雨点打在老屋青瓦上,脆生生的,像一把细密的豆子撒在陶盘里。先是疏疏落落的几滴,试探似的,接着便连成了线,淅淅沥沥,织成一片绵密的声响。这声音,把我拉回了童年的夏天。那时,我总爱趴在祖母的膝头,听她摇着蒲扇,讲那些老掉牙的故事。雨声成了最安稳的背景音,混合着院子里泥土的潮气、栀子花的淡香,还有祖母身上淡淡的皂角味道。雨下得急了,檐水汇成一股,哗哗地流进墙角的陶缸,那叮咚声,是童年最清亮的伴奏。那时的雨声,是包裹着宠爱的摇篮曲,是时光缓慢流淌的证明。
后来,离家求学。南方的雨季,雨声是另一种味道。宿舍楼外是高大的香樟,雨打阔叶,声音是闷闷的,沉沉的,一片连着一片,像海潮在远处涌动。常常在那样雨声连绵的夜晚,就着一盏孤灯,读着家信,或是做着似乎永远也做不完的习题。窗玻璃上水痕蜿蜒,模糊了外面的灯火。这时的雨声,是独处时的背景乐,带着一丝青春的怅惘和对外面世界的朦胧憧憬。它不再与故事和膝头相连,而是与思乡的愁绪、未来的焦灼搅拌在一起,淅淅沥沥,滴答到天明。
再后来,生活在高楼林立的城市。雨声常常被隔绝在外,只剩下空调机单调的嗡鸣。偶尔在深夜,一场骤雨不期而至,密集的雨点砸在窗户的金属挡板上,发出急促而坚硬的“哒哒”声,凌厉,缺乏温情。更多时候,感知下雨,是看手机上的天气预警,是看楼下突然绽开的伞花。那种被雨声包裹、与天地共呼吸的沉浸感,似乎已经很遥远了。城市的雨声,是隔着一层玻璃的风景,是天气预报里一个简短的符号。
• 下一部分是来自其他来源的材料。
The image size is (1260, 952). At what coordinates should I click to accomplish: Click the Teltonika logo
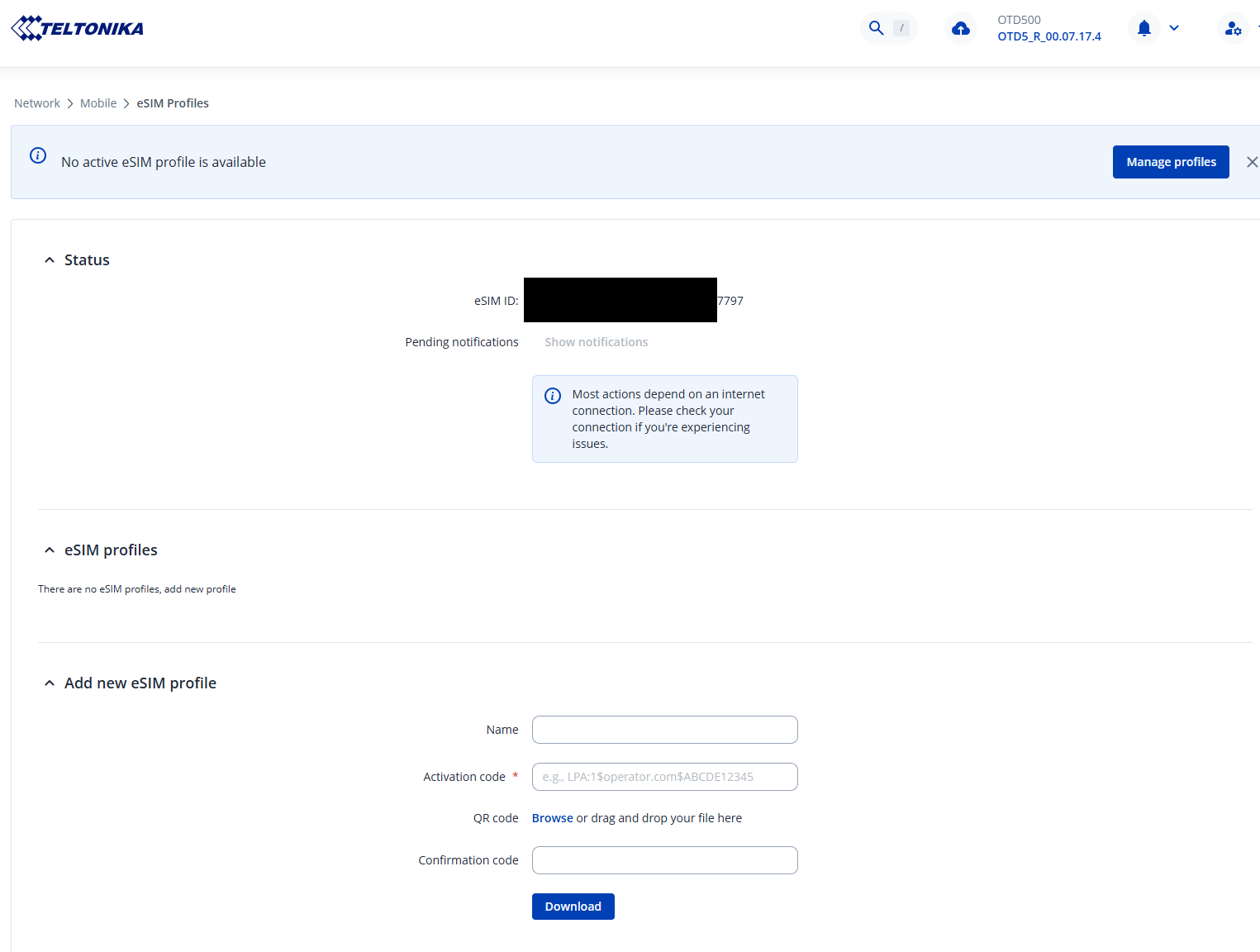[77, 29]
直到去年,因事回到早已无人居住的老家。又是一个雨天,我独自坐在空荡的堂屋里。忽然,那熟悉得让人心颤的淅沥声,又一次从头顶的瓦上传来。一瞬间,所有被尘封的感觉都苏醒了。我仿佛又闻到了潮湿的泥土味,看到了祖母慈祥的笑脸,听到了那口陶缸承接檐水的叮咚。这雨声,从未改变,它一直在这里,守着这间老屋,守着一段旧时光。变的,只是听雨的人和听雨的心境。原来,那淅淅沥沥的,不仅是雨,是时光本身落下的声音,一滴,一滴,敲在记忆最深的褶皱里。
如今,我学会了在阳台上养几盆植物。下雨时,推开窗,听雨点落在芭蕉叶上,落在龟背竹宽大的叶片上,那声音虽不及瓦片清脆,却也有一份自然的生趣。这或许是一种笨拙的找寻,试图在钢铁森林的缝隙里,重新接续那被切断的听觉印记。因为我知道,只要还能静心听一场雨,时光深处的某些温暖与宁静,就未曾真正离去。